__ACTION ITEM__.
Determine how many lines below include the string "computer". Reply with the number only.

===============

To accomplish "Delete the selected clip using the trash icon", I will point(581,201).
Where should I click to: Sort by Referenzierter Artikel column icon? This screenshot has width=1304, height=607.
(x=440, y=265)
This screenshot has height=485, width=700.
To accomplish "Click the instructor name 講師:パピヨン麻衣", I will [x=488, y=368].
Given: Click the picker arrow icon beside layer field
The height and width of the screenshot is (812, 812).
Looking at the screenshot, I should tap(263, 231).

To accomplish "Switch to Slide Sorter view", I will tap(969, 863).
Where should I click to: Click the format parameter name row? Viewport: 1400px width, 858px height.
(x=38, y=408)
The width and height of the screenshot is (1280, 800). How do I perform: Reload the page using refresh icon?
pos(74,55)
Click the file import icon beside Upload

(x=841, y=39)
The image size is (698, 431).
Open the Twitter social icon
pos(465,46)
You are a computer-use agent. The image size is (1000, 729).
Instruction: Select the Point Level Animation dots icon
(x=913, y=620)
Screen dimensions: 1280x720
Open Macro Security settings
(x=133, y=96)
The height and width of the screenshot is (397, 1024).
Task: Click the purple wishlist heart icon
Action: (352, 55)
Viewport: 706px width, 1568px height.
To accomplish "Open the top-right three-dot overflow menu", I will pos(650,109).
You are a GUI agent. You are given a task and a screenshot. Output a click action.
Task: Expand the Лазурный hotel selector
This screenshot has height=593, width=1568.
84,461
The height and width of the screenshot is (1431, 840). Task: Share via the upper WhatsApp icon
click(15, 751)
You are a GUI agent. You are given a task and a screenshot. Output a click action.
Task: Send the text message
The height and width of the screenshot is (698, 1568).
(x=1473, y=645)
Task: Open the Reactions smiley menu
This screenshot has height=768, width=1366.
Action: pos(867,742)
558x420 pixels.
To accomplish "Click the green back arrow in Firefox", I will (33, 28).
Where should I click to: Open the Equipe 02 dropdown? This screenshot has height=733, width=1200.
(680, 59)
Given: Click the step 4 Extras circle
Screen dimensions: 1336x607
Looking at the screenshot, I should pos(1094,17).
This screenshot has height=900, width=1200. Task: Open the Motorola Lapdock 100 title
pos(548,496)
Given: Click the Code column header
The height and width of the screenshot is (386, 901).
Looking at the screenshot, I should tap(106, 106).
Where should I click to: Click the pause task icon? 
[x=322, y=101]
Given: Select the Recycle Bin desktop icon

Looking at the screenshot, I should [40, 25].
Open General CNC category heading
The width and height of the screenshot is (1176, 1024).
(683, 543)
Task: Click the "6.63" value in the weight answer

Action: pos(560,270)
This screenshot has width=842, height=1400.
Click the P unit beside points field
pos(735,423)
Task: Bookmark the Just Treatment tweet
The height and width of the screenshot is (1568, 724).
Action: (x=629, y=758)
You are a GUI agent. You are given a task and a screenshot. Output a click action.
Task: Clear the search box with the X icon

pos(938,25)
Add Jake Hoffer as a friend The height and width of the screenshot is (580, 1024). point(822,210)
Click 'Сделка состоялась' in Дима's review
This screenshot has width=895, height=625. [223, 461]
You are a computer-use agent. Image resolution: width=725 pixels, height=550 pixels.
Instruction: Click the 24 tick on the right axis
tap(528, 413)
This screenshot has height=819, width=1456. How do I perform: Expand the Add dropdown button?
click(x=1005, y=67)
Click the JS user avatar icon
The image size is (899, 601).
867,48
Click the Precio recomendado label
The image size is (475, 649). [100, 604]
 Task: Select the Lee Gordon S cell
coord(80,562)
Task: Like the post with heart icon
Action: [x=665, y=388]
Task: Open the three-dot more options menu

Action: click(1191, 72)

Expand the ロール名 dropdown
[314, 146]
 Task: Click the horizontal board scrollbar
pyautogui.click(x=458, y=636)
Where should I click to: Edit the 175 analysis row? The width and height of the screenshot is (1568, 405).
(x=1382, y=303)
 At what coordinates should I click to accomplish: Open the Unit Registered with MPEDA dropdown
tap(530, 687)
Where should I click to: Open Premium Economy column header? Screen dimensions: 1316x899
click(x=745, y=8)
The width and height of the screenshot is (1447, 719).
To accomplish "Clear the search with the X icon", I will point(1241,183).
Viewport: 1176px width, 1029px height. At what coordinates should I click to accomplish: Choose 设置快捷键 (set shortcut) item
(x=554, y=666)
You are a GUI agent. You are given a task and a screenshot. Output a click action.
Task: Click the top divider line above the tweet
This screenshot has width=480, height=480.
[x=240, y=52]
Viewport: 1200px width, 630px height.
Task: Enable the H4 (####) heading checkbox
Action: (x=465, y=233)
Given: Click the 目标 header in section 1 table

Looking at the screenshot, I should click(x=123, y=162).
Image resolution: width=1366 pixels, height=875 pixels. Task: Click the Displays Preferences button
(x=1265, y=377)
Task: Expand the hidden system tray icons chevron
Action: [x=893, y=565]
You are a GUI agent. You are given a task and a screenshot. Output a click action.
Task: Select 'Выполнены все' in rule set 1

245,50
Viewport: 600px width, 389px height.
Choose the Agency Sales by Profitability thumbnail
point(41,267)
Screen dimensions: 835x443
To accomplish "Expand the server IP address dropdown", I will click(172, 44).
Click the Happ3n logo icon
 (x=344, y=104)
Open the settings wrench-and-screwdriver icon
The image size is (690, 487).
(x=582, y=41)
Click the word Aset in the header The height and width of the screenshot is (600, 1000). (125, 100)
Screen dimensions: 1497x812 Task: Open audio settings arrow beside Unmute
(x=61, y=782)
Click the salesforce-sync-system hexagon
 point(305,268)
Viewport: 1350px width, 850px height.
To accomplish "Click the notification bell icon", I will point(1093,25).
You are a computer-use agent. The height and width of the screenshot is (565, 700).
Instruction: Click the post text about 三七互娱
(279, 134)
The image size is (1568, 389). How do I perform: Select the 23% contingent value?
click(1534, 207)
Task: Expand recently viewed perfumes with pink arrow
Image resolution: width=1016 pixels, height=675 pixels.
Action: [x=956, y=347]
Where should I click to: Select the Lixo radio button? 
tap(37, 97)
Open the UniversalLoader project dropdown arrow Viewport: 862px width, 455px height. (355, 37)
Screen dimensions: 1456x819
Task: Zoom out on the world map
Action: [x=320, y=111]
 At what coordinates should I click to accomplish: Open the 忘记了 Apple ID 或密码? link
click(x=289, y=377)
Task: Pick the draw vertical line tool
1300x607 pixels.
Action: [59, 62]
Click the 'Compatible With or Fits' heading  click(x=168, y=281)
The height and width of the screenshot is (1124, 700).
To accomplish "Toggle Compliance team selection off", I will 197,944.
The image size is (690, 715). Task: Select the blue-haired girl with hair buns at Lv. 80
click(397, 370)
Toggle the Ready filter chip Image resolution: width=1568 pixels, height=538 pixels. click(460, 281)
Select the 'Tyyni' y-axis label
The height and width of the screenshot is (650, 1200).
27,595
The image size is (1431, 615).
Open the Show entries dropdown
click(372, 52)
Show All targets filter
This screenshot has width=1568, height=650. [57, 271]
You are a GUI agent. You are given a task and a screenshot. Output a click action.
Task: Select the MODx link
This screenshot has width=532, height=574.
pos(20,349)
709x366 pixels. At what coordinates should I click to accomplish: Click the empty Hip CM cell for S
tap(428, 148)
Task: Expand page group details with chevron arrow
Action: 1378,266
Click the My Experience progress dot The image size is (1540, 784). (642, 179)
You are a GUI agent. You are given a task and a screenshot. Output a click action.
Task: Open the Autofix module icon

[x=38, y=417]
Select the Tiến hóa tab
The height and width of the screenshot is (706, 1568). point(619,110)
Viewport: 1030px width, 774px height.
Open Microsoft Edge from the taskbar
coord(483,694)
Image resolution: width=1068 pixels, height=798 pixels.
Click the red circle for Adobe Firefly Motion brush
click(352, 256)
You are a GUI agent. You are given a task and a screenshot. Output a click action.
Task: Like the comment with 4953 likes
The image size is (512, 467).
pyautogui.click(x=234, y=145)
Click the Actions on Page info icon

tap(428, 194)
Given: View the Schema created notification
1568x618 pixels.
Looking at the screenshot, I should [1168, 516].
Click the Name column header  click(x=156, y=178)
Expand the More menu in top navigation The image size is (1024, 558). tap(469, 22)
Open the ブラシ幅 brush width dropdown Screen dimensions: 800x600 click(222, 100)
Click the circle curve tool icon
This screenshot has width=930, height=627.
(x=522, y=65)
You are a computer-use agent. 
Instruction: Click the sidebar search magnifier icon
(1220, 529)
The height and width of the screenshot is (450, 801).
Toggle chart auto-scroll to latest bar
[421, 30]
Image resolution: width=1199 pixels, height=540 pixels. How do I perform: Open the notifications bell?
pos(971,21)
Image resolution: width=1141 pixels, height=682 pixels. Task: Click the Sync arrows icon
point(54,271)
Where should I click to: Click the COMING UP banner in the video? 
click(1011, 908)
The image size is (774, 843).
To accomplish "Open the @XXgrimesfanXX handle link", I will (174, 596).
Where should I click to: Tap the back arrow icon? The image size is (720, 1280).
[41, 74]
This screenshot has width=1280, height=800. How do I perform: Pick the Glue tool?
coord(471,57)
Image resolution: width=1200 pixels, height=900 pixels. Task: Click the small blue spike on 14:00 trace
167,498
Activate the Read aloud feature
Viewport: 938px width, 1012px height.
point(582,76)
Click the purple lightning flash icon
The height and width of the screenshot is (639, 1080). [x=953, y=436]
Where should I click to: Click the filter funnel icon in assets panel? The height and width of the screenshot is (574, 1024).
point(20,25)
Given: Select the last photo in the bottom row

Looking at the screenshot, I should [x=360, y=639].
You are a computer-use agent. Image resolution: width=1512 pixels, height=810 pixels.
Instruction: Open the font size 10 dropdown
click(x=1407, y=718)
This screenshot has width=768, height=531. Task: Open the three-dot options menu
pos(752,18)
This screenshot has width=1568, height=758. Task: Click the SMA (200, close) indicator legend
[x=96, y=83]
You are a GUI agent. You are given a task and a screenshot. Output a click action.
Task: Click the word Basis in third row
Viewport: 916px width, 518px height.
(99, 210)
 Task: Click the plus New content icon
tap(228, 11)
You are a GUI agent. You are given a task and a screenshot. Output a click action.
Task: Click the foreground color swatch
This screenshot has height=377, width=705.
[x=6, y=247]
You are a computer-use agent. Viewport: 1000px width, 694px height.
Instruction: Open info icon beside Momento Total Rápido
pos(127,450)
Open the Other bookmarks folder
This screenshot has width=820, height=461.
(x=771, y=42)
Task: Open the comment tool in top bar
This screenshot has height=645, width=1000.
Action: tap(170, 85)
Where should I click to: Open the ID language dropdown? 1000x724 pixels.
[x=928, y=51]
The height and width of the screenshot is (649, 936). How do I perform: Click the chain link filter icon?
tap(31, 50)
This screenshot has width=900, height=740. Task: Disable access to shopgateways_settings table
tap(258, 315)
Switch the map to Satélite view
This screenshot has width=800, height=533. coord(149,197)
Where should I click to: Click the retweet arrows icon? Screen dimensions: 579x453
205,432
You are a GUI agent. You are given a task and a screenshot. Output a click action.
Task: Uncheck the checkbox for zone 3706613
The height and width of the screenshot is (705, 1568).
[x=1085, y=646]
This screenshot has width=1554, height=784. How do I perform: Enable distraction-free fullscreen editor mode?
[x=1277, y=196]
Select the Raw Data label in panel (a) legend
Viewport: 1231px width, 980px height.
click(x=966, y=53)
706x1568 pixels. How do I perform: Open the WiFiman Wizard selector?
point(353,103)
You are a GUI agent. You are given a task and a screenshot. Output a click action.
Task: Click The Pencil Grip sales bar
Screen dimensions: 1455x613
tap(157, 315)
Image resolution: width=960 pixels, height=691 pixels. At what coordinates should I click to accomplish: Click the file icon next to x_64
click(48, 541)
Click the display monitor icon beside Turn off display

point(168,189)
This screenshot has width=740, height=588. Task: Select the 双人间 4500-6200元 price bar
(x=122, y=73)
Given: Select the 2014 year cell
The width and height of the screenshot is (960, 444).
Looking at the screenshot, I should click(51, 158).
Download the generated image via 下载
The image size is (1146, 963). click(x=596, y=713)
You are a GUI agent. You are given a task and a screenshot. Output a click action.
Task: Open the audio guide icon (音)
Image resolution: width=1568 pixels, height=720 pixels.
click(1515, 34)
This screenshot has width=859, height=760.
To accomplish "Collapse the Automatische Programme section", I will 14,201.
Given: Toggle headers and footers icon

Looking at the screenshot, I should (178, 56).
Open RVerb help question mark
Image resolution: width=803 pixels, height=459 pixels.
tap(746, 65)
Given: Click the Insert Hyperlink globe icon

===============

__ANSWER TO THE PROBLEM__.
6